Post-mortems on start-up failures always intrigue me. Since coming to Silicon Valley in 1982, I’ve seen a good number of paradigm shifts and roadkill left on the side of the digital highway. Many characterized by founding team or VC avarice, arrogance, aberrance, deceit, inflexibility, capriciousness, and customer insensitivity.
Often there is a herd instinct when it comes to funding, driving droves of investors blindly over the start-up cliff. All too often, entrepreneurs are backed based on pedigree or past success, rather than clarity as to the problem, need, pain point, business model, or measurable market opportunity to be addressed. Disproportionate early-stage funding is allocated to engineering and product development, less to validating and certifying customer certainty and resonance. Hence the incidence of new venture re-directs, GTM delays and reincarnations.
One of my favorite daily reads are the updates and commentary from CB Insights. This month the research firm published a list of 378 start-up failure post-mortems. Here was an introductory note:
“In the spirit of failure, we dug into the data on startup death and found that 70% of upstart tech companies fail — usually around 20 months after first raising financing (with around $1.3M in total funding closed). So why do so many startups flame out? The real reasons can be hard to uncover, but the obituaries written by founders, investors, and journalists offer plenty of clues.”

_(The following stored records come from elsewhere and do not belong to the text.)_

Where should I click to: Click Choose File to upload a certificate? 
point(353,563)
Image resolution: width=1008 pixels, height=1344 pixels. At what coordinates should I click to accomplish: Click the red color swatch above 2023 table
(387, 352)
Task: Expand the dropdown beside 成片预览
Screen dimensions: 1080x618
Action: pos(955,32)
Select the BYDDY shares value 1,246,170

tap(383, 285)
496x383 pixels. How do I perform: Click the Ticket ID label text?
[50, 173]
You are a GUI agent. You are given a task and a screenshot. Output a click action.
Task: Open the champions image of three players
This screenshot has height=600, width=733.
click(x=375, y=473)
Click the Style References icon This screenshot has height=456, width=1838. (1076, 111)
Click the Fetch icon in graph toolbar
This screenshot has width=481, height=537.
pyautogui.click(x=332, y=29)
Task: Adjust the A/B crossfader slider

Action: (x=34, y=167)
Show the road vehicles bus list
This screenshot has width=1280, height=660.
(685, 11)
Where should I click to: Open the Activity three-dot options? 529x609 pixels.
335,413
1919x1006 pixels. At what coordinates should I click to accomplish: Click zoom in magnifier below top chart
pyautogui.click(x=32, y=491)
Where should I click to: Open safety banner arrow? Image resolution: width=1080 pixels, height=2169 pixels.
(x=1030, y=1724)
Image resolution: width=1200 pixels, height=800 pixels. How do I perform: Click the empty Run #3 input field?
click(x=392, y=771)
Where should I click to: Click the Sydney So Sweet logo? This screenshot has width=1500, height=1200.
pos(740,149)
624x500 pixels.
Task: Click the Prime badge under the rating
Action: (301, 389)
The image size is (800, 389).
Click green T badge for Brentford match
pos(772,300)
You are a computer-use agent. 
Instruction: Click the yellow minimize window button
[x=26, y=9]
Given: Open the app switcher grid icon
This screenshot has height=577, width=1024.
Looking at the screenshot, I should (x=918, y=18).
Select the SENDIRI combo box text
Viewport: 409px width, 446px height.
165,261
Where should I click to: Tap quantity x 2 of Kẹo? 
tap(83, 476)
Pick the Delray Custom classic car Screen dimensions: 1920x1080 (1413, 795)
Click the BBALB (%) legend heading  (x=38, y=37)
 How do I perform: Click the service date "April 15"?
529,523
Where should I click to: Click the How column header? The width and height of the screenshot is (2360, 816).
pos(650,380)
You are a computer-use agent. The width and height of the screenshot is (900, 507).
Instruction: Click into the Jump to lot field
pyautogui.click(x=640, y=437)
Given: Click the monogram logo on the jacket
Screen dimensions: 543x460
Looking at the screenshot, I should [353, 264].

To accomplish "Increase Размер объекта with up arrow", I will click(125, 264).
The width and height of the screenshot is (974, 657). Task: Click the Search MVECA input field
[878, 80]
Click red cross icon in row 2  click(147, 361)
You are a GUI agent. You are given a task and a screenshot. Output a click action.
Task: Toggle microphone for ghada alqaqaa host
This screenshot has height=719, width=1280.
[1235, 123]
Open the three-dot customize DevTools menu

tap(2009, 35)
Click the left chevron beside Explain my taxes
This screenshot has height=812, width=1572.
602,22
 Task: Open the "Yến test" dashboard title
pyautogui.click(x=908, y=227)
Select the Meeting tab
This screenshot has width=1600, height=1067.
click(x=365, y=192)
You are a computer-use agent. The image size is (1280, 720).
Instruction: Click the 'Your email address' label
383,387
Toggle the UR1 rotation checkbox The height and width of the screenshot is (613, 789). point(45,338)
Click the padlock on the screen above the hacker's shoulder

CB Insights dug deep and came up with 210 of the biggest, costliest start-up failures of all time. Topping the list was Katerra with $1.5 billion in disclosed funding (from Softbank and other notables), along with Quibi which swallowed $1.75 billion and lasted just six months after launching its streaming service.
Seems hard to believe. These are raging bushfires, not bonfires, of cash. The research buffs at CB Insights did their analysis and came up with a ranking of the top 20 reasons for start-up failure based on a scrub of the obstacles and issues encountered by 101 dearly departed ventures.
Unbelievably, the top reason for failure by 42 percent of the companies was cited as “no market need,” well ahead of “ran out of cash” (29%) and “not the right team” (23%). Inquiring CMO minds will be pleased to know that many of the causes ending the life of new ventures have their origins in strategic marketing planning and effective execution. Here’s another eight I pulled from the list of 20:
- Get outcompeted (19%)
- Pricing/cost issues (18%)
- User un-friendly product (17%)
- Product without a business model (17%)
- Poor marketing (14%)
- Ignore customers (14%)
- Product miss-timed (13%)
- Failed geographical expansion (9%)
Given this analysis, why is the investment community not relying more on seasoned, professional marketers to evaluate, shape, and influence critical business and investment decisions in early-stage companies.
Here is one post mortem quote from a listed CB Insights failure that attests to this:
“Startups fail when they are not solving a market problem. We were not solving a large enough problem that we could universally serve with a scalable solution. We had great technology, great data on shopping behavior, great reputation as a thought leader, great expertise, great advisors, etc., but what we didn’t have was technology or business model that solved a pain point in a scalable way.” Treehouse Logic
CMO Council research finds less than four percent of professional marketers serve on the boards of publicly traded companies and do not seem to have the same respect as the technical masterminds and engineering perfectionists populating early-stage ventures.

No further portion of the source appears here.